Prerequisites — what survives a full disaster

The recovery only works because four things live outside the production cluster:

  1. Gitea — the source-of-truth Git repo. Hosted on the same cluster, but mirrored to Codeberg. If Gitea is unreachable, you bootstrap Flux against the Codeberg mirror.
  2. The SOPS age key — needed to decrypt every Secret in the repo. The cluster-side copy is in flux-system/; the out-of-cluster copies live encrypted on the cold-storage drives and printed on paper in a safe. See Operations → SOPS and Topics → SOPS / age key rotation.
  3. The Restic repository password — needed to read the warm-tier snapshots. Stored alongside the age key.
  4. The cold-tier drives themselves — for the unlikely case where Hetzner Object Storage is also unrecoverable.

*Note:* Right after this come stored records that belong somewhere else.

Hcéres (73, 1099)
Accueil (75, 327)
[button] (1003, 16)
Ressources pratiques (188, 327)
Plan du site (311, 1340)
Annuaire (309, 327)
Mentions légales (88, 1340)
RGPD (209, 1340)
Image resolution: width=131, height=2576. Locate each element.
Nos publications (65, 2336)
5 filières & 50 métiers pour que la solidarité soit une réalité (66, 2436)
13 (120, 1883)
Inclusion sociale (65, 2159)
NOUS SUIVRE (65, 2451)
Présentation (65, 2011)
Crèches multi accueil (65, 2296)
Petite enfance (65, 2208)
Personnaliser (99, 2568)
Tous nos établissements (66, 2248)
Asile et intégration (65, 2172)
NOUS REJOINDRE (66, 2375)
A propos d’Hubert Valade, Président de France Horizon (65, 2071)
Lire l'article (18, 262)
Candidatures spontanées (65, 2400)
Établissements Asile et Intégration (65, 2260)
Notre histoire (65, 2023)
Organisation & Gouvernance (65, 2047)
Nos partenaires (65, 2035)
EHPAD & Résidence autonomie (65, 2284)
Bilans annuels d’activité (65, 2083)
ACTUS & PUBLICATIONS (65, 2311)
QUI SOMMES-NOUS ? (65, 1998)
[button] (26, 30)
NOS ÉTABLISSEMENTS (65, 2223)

If any one of those four is missing, the recovery is degraded; if more than one is missing, treat it as a fresh start rather than a recovery.

The procedure

1. Bring back compute ┌──────────────────────────────────┐
│ Tofu apply on Proxmox / hcloud │
└──────────────────┬───────────────┘

2. Reinstall Talos ▼
┌──────────────────────────────────┐
│ talhelper genconfig + apply │
└──────────────────┬───────────────┘

3. Reseed cluster trust ▼
┌──────────────────────────────────┐
│ age key, restic password, │
│ netbird setup keys back in │
└──────────────────┬───────────────┘

4. Bootstrap Flux ▼
┌──────────────────────────────────┐
│ flux bootstrap git … │
│ (against Gitea or Codeberg) │
└──────────────────┬───────────────┘

5. Wait for platform to converge ▼
┌──────────────────────────────────┐
│ Cilium · Longhorn · CNPG · k8up│
│ etc. reconcile │
└──────────────────┬───────────────┘

6. Restore PVCs from Restic ▼
┌──────────────────────────────────┐
│ per-app: kubectl restic restore│
└──────────────────┬───────────────┘

7. Restore Postgres clusters from Restic ▼
┌──────────────────────────────────┐
│ per-app: psql < restored.sql │
└──────────────────┬───────────────┘

8. Apps come up green ▼
┌──────────────────────────────────┐
│ Gatus / Prometheus show OK │
└──────────────────────────────────┘

1. Compute

OpenTofu reinstantiates the Proxmox VMs (six of them: 3× control-plane, 3× worker) and the Hetzner edge instance. If Proxmox itself is gone, that's a hypervisor rebuild first — outside the scope of this drill; document that on its own.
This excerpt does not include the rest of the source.